The next step is to find where the information you want is hiding.

I began my search for materials through the public library catalogs and the Internet. I also spoke with librarian Rik Gutierrez at the East Los Angeles Library Chicano Resource Center. Among other useful bits of information he gave me was an introduction to John Schmal's work in the field.

The following is a description of the best of my discoveries: four books with information on different aspects of researching Mexican-American heritage; an organization and its online periodical for keeping up-to-date and sharing information; libraries for reference books; and on-line resources.

A GOOD STARTING POINT for the beginner is "Finding your Hispanic Roots," by George Ryskamp (Genealogical Publishing Co., ca. 1997, 290p.). The coverage of the book extends beyond Mexico to the entire Hispanic world. It assumes the reader has an interest in, but no knowledge of, genealogical research.

After an introduction directed specifically to Hispanics, he discusses the entire research process and how to organize and evaluate information, then goes on to the specifics of Hispanic Research in an LDS Family History Center; tracing the immigrant in United States records; specialized aspects of Spanish research techniques, including language, handwriting, abbreviations, naming systems, etc.; civil and Catholic church records; census and Spanish military records; and notarial records. He concludes with a glossary, a list of Hispanic genealogical societies in the United States, and a comprehensive index.

SCGS member Nancy Ellen Carlberg has a book titled "Beginning Mexican Research" (Carlberg Press, 1999, 250 p.), which direct: the user to genealogy collections available in the United States in Family History Libraries and public libraries. It also gives research advice for the non-Spanish speaker.

John Schmal's most recent book, co-authored with Donna Morales, is "Mexican-American Genealogical Research: Following the Paper Trail to Mexico" (Heritage Books, Inc, 2002, 148p.). He discusses at some length the number of records of Colonial Mexico and the Republic of Mexico and debunks the myth of "destroyed records," which he has found pervasive in the Mexican-American community. Chapters include finding vital records, naturalization records, alien registration records, border crossing records, passengers to the Indies, Indians of Mexico, and more. The book includes 62 documents that illustrate the resources available.

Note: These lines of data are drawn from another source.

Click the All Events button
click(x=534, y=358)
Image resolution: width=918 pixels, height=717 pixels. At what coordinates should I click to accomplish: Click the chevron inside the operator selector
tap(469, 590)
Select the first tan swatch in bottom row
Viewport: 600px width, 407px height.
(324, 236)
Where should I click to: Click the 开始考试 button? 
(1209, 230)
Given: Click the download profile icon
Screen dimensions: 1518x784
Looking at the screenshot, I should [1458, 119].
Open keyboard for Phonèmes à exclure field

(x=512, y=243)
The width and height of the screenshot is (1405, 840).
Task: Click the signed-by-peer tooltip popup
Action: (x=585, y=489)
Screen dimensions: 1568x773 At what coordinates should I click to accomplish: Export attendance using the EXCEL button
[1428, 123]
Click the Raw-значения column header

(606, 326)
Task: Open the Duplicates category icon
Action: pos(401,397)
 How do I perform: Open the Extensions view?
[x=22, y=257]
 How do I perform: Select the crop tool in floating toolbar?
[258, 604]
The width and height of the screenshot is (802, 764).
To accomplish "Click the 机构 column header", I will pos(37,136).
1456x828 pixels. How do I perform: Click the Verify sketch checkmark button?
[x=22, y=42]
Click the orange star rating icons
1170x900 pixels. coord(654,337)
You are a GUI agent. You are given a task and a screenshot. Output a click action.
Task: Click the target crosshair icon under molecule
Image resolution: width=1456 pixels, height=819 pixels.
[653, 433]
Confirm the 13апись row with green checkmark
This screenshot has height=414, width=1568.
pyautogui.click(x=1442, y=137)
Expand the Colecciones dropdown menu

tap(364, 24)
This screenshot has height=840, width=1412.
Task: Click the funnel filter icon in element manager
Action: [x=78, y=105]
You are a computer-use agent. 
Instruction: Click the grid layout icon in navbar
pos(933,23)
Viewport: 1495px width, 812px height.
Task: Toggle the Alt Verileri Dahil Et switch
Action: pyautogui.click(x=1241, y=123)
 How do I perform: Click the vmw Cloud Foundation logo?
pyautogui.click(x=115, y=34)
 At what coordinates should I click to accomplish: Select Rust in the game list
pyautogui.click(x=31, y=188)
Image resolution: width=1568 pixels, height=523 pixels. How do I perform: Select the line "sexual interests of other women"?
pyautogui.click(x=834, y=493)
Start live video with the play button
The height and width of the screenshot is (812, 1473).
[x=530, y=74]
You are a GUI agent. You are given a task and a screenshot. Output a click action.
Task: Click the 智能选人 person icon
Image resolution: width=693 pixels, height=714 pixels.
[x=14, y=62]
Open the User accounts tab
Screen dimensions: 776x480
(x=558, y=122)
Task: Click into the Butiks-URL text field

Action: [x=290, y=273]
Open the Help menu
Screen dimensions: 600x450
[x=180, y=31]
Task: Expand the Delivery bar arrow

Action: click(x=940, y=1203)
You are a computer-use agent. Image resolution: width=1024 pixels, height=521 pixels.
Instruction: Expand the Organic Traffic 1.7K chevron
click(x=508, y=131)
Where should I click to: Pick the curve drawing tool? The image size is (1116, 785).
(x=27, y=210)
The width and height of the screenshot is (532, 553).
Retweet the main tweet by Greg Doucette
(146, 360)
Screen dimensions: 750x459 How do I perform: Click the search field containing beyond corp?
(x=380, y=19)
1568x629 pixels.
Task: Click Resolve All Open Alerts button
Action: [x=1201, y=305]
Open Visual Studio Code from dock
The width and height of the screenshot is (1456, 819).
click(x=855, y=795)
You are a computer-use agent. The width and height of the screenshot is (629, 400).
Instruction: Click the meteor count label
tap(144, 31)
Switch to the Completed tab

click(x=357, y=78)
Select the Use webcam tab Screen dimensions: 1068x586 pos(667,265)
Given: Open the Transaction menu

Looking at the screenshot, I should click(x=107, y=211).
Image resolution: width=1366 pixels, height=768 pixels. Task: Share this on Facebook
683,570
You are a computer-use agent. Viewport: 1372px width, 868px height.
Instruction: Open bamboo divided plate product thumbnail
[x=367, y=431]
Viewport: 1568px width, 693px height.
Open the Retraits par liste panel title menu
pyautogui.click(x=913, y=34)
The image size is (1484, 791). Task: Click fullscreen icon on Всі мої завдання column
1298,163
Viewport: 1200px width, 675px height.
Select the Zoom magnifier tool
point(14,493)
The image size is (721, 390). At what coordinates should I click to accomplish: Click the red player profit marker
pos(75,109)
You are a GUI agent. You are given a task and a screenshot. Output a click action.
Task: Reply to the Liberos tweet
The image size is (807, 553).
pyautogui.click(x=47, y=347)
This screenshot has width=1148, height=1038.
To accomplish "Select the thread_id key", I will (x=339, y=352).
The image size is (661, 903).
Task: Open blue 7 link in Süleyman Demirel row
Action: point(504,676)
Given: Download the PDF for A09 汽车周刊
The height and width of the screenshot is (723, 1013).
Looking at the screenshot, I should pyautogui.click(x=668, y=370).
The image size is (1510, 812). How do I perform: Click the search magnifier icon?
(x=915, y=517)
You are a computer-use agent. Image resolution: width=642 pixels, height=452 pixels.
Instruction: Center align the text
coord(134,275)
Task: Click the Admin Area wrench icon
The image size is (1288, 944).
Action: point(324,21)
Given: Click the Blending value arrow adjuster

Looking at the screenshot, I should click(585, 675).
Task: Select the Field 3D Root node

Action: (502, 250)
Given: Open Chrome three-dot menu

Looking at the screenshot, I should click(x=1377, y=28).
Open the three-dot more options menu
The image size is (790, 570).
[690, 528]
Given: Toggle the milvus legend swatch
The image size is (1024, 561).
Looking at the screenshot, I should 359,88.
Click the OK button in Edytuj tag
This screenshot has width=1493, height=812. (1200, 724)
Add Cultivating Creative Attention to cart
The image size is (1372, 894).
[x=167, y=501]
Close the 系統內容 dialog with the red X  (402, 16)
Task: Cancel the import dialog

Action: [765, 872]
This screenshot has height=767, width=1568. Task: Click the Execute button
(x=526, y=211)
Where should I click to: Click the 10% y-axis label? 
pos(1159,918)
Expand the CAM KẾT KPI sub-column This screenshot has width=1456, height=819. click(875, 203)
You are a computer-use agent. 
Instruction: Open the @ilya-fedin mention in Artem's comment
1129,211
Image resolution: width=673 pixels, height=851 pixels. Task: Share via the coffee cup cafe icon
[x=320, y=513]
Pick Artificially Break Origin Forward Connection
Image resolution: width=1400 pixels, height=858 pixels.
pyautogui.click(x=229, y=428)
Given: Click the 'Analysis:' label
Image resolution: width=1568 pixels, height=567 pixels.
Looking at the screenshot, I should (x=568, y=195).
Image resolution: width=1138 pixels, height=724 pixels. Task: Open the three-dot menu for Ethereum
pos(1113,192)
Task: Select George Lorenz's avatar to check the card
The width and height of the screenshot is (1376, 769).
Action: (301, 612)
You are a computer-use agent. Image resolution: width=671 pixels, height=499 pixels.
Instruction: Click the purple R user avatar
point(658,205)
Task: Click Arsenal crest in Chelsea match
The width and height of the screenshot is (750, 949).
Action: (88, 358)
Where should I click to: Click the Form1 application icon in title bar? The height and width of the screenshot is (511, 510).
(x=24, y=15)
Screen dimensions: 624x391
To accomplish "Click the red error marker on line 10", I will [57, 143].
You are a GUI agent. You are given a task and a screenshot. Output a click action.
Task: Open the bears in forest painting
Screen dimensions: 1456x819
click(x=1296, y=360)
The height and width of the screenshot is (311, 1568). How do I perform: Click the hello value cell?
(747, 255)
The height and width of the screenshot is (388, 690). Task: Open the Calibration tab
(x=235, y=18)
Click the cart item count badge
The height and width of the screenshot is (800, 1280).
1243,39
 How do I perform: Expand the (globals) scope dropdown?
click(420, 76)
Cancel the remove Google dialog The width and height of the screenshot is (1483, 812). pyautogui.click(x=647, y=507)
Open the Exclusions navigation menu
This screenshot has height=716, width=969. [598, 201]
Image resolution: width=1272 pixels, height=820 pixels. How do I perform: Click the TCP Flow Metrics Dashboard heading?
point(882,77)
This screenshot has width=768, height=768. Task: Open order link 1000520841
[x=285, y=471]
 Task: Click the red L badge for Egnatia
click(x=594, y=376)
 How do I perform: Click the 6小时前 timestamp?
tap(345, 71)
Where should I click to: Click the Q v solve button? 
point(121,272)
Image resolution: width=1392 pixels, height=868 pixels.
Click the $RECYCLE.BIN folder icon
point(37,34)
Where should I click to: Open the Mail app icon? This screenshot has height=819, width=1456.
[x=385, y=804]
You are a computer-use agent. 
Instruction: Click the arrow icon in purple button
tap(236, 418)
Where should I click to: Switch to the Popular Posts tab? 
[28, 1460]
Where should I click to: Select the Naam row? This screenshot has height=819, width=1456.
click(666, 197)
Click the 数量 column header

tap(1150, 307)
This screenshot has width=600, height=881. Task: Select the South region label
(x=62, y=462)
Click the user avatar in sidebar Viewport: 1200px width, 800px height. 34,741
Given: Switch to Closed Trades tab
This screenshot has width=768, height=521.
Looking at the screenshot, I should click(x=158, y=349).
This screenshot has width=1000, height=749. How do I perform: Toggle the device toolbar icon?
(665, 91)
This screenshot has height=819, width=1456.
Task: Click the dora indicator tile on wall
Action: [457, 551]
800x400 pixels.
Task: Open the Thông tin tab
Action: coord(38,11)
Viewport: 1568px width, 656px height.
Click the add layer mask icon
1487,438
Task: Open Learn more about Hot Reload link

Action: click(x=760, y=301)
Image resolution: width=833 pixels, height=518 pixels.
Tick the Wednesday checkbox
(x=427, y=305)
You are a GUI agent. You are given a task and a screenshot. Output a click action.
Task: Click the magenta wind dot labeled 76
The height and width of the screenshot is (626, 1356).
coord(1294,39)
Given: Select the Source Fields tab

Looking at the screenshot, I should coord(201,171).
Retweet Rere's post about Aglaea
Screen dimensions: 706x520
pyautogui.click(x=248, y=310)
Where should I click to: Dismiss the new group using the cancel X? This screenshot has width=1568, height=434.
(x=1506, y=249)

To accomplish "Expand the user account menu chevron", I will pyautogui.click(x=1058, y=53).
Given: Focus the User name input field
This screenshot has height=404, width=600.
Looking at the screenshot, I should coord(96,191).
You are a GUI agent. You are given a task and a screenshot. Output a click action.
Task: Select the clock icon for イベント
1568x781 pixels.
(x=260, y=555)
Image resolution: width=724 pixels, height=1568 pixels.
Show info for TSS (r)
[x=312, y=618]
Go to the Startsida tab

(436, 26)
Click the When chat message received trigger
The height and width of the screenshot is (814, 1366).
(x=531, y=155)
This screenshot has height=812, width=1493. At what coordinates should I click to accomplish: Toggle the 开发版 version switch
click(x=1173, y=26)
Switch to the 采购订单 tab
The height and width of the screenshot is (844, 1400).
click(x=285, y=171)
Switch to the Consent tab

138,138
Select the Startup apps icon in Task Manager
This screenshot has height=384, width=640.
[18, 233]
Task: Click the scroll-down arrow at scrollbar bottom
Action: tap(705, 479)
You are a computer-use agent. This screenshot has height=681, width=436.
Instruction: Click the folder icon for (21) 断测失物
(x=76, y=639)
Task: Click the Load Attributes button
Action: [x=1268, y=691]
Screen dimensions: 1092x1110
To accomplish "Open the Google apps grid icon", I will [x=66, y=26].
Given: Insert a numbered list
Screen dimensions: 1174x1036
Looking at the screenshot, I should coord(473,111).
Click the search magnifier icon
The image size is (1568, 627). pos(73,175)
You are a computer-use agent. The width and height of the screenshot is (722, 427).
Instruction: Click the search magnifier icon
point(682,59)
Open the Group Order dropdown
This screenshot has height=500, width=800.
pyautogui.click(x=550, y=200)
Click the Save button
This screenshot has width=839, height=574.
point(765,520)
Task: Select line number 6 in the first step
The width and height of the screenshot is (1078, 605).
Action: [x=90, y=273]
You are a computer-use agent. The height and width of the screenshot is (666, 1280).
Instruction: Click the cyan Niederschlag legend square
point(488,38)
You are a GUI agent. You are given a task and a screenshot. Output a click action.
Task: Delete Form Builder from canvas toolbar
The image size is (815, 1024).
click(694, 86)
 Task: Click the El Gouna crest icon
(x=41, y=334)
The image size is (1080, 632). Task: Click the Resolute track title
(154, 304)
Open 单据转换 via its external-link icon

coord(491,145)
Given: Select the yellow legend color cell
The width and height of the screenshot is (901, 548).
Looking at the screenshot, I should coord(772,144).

A recently published book, "Hispanic Surnames and Family History;" by Lyman D. Platt, (Genealogical Pub. Co., 2001) is described as a comprehensive analytical work on Hispanic surnames, and their dispersion throughout the Americas, and it contains an extensive bibliography of Hispanic family histories.

The Society of Hispanic Historical and Ancestral Research (SHHAR-pronounced "share") is a non-profit, all-volunteer organization with the goal of helping Hispanics (Spanish-language heritage) research their family history. Its Members Online is available to everyone. SHHAR's homepage, at http://members.aol.com/shhar, lists a variety of resources, including a networking database, calendar of events, meetings and workshops.

SHHAR has published "Somos Primos" since the early 1990s. Formerly a paper quarterly, beginning in 2000 it has been published monthly online and is available free at http://www.somosprimos.com. The site is packed with useful information in an easy-to-read format relating to all aspects of Mexican-American heritage. There are state censuses, articles about individual families, book reviews, how-to information, references to websites and to reference books, etc. Each issue seems to be book length! Fortunately an annual index is available for all online issues. If you would like to be notified when the latest issues are uploaded, e-mail a request to: mimilozano@aol.com

A search of the L.A. Public Library online catalog produced a lengthy list of reference books and a few current books of advice, along with a flock of older how-to titles. Most of the county public library's resources are in the Chicano Resource Center (CRC) at the East Los Angeles Library. The Family History Library's website is most valuable for access to print resources and the IGI. Cyndislist.com and RootsWeb.com are also very helpful, as always.